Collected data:

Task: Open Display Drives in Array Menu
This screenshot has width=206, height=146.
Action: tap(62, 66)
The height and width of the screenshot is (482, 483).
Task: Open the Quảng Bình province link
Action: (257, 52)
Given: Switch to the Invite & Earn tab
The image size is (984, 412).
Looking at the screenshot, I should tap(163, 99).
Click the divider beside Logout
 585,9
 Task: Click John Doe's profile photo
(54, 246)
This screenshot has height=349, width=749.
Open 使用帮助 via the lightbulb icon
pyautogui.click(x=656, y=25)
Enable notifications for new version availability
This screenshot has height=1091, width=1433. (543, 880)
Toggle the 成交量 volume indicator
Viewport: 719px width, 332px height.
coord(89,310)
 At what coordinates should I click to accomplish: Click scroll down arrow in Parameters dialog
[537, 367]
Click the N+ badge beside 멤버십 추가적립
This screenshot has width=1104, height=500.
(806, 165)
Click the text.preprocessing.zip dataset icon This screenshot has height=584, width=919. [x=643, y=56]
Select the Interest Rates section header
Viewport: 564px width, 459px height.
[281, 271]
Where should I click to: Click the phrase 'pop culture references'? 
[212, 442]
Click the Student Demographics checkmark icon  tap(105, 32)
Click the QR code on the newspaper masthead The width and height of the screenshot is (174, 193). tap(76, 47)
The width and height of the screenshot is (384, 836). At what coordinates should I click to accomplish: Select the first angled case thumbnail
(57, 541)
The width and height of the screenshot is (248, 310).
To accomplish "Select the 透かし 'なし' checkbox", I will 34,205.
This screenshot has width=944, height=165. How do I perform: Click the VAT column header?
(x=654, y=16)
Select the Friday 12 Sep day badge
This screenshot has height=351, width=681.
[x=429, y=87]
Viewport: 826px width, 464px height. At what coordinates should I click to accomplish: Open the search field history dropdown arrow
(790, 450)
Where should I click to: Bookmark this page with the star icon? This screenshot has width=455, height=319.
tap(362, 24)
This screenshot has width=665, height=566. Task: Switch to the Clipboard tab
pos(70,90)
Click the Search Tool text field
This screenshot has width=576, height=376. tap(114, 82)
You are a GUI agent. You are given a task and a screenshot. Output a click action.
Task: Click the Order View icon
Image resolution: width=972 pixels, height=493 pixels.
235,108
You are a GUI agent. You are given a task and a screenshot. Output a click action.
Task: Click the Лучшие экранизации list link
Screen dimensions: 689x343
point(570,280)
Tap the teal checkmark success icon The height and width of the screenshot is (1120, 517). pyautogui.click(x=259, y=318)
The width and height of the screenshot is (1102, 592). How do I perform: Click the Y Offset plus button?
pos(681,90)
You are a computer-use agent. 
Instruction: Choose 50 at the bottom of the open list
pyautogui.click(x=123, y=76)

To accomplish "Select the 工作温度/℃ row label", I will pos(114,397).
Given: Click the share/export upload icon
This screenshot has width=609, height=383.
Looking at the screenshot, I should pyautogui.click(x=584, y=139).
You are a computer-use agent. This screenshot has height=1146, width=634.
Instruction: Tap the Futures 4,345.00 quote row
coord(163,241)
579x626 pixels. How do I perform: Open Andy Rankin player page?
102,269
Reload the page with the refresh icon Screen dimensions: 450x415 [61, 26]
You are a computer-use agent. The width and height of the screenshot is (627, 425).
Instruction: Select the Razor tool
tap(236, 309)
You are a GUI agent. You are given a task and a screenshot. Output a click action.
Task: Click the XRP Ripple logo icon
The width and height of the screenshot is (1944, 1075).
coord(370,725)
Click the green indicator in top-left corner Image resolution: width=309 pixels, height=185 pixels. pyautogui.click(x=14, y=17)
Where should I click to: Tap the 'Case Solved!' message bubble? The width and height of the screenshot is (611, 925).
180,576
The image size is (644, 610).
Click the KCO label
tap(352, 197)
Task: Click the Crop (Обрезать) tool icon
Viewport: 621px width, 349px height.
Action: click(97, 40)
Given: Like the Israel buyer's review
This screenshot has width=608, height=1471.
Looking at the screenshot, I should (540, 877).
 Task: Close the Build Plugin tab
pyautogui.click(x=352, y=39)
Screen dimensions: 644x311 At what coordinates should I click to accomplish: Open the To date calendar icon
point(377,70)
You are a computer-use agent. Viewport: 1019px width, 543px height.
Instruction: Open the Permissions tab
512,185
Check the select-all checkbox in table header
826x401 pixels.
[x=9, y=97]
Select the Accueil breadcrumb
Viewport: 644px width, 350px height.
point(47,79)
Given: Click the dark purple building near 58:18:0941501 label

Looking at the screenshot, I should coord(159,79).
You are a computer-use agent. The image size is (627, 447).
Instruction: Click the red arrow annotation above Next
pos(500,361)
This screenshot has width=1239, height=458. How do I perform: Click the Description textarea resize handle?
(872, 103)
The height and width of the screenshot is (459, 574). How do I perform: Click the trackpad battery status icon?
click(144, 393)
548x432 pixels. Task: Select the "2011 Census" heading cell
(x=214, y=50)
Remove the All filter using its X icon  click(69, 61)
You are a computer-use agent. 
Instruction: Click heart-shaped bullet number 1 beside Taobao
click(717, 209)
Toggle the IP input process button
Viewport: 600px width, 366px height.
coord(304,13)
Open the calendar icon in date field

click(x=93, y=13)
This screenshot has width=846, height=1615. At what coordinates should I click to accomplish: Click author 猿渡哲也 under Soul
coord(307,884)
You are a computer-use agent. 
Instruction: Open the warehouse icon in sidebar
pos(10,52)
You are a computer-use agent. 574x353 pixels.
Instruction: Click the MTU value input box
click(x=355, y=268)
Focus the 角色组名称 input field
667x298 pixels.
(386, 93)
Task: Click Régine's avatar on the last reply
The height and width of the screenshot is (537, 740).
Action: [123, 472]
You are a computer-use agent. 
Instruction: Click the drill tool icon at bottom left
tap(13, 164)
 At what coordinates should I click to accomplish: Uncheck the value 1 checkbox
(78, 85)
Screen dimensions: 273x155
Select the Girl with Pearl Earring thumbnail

Action item =
Please transcribe every entry above exactly as it appears.

Response =
Task: Open Display Drives in Array Menu
This screenshot has width=206, height=146.
Action: tap(62, 66)
The height and width of the screenshot is (482, 483).
Task: Open the Quảng Bình province link
Action: (257, 52)
Given: Switch to the Invite & Earn tab
The image size is (984, 412).
Looking at the screenshot, I should tap(163, 99).
Click the divider beside Logout
 585,9
 Task: Click John Doe's profile photo
(54, 246)
This screenshot has height=349, width=749.
Open 使用帮助 via the lightbulb icon
pyautogui.click(x=656, y=25)
Enable notifications for new version availability
This screenshot has height=1091, width=1433. (543, 880)
Toggle the 成交量 volume indicator
Viewport: 719px width, 332px height.
coord(89,310)
 At what coordinates should I click to accomplish: Click scroll down arrow in Parameters dialog
[537, 367]
Click the N+ badge beside 멤버십 추가적립
This screenshot has width=1104, height=500.
(806, 165)
Click the text.preprocessing.zip dataset icon This screenshot has height=584, width=919. [x=643, y=56]
Select the Interest Rates section header
Viewport: 564px width, 459px height.
[281, 271]
Where should I click to: Click the phrase 'pop culture references'? 
[212, 442]
Click the Student Demographics checkmark icon  tap(105, 32)
Click the QR code on the newspaper masthead The width and height of the screenshot is (174, 193). tap(76, 47)
The width and height of the screenshot is (384, 836). At what coordinates should I click to accomplish: Select the first angled case thumbnail
(57, 541)
The width and height of the screenshot is (248, 310).
To accomplish "Select the 透かし 'なし' checkbox", I will 34,205.
This screenshot has width=944, height=165. How do I perform: Click the VAT column header?
(x=654, y=16)
Select the Friday 12 Sep day badge
This screenshot has height=351, width=681.
[x=429, y=87]
Viewport: 826px width, 464px height. At what coordinates should I click to accomplish: Open the search field history dropdown arrow
(790, 450)
Where should I click to: Bookmark this page with the star icon? This screenshot has width=455, height=319.
tap(362, 24)
This screenshot has width=665, height=566. Task: Switch to the Clipboard tab
pos(70,90)
Click the Search Tool text field
This screenshot has width=576, height=376. tap(114, 82)
You are a GUI agent. You are given a task and a screenshot. Output a click action.
Task: Click the Order View icon
Image resolution: width=972 pixels, height=493 pixels.
235,108
You are a GUI agent. You are given a task and a screenshot. Output a click action.
Task: Click the Лучшие экранизации list link
Screen dimensions: 689x343
point(570,280)
Tap the teal checkmark success icon The height and width of the screenshot is (1120, 517). pyautogui.click(x=259, y=318)
The width and height of the screenshot is (1102, 592). How do I perform: Click the Y Offset plus button?
pos(681,90)
You are a computer-use agent. 
Instruction: Choose 50 at the bottom of the open list
pyautogui.click(x=123, y=76)

To accomplish "Select the 工作温度/℃ row label", I will pos(114,397).
Given: Click the share/export upload icon
This screenshot has width=609, height=383.
Looking at the screenshot, I should pyautogui.click(x=584, y=139).
You are a computer-use agent. This screenshot has height=1146, width=634.
Instruction: Tap the Futures 4,345.00 quote row
coord(163,241)
579x626 pixels. How do I perform: Open Andy Rankin player page?
102,269
Reload the page with the refresh icon Screen dimensions: 450x415 [61, 26]
You are a computer-use agent. The width and height of the screenshot is (627, 425).
Instruction: Select the Razor tool
tap(236, 309)
You are a GUI agent. You are given a task and a screenshot. Output a click action.
Task: Click the XRP Ripple logo icon
The width and height of the screenshot is (1944, 1075).
coord(370,725)
Click the green indicator in top-left corner Image resolution: width=309 pixels, height=185 pixels. pyautogui.click(x=14, y=17)
Where should I click to: Tap the 'Case Solved!' message bubble? The width and height of the screenshot is (611, 925).
180,576
The image size is (644, 610).
Click the KCO label
tap(352, 197)
Task: Click the Crop (Обрезать) tool icon
Viewport: 621px width, 349px height.
Action: click(97, 40)
Given: Like the Israel buyer's review
This screenshot has width=608, height=1471.
Looking at the screenshot, I should (540, 877).
 Task: Close the Build Plugin tab
pyautogui.click(x=352, y=39)
Screen dimensions: 644x311 At what coordinates should I click to accomplish: Open the To date calendar icon
point(377,70)
You are a computer-use agent. Viewport: 1019px width, 543px height.
Instruction: Open the Permissions tab
512,185
Check the select-all checkbox in table header
826x401 pixels.
[x=9, y=97]
Select the Accueil breadcrumb
Viewport: 644px width, 350px height.
point(47,79)
Given: Click the dark purple building near 58:18:0941501 label

Looking at the screenshot, I should coord(159,79).
You are a computer-use agent. The image size is (627, 447).
Instruction: Click the red arrow annotation above Next
pos(500,361)
This screenshot has width=1239, height=458. How do I perform: Click the Description textarea resize handle?
(872, 103)
The height and width of the screenshot is (459, 574). How do I perform: Click the trackpad battery status icon?
click(144, 393)
548x432 pixels. Task: Select the "2011 Census" heading cell
(x=214, y=50)
Remove the All filter using its X icon  click(69, 61)
You are a computer-use agent. 
Instruction: Click heart-shaped bullet number 1 beside Taobao
click(717, 209)
Toggle the IP input process button
Viewport: 600px width, 366px height.
coord(304,13)
Open the calendar icon in date field

click(x=93, y=13)
This screenshot has width=846, height=1615. At what coordinates should I click to accomplish: Click author 猿渡哲也 under Soul
coord(307,884)
You are a computer-use agent. 
Instruction: Open the warehouse icon in sidebar
pos(10,52)
You are a computer-use agent. 574x353 pixels.
Instruction: Click the MTU value input box
click(x=355, y=268)
Focus the 角色组名称 input field
667x298 pixels.
(386, 93)
Task: Click Régine's avatar on the last reply
The height and width of the screenshot is (537, 740).
Action: [123, 472]
You are a computer-use agent. 
Instruction: Click the drill tool icon at bottom left
tap(13, 164)
 At what coordinates should I click to accomplish: Uncheck the value 1 checkbox
(78, 85)
Screen dimensions: 273x155
Select the Girl with Pearl Earring thumbnail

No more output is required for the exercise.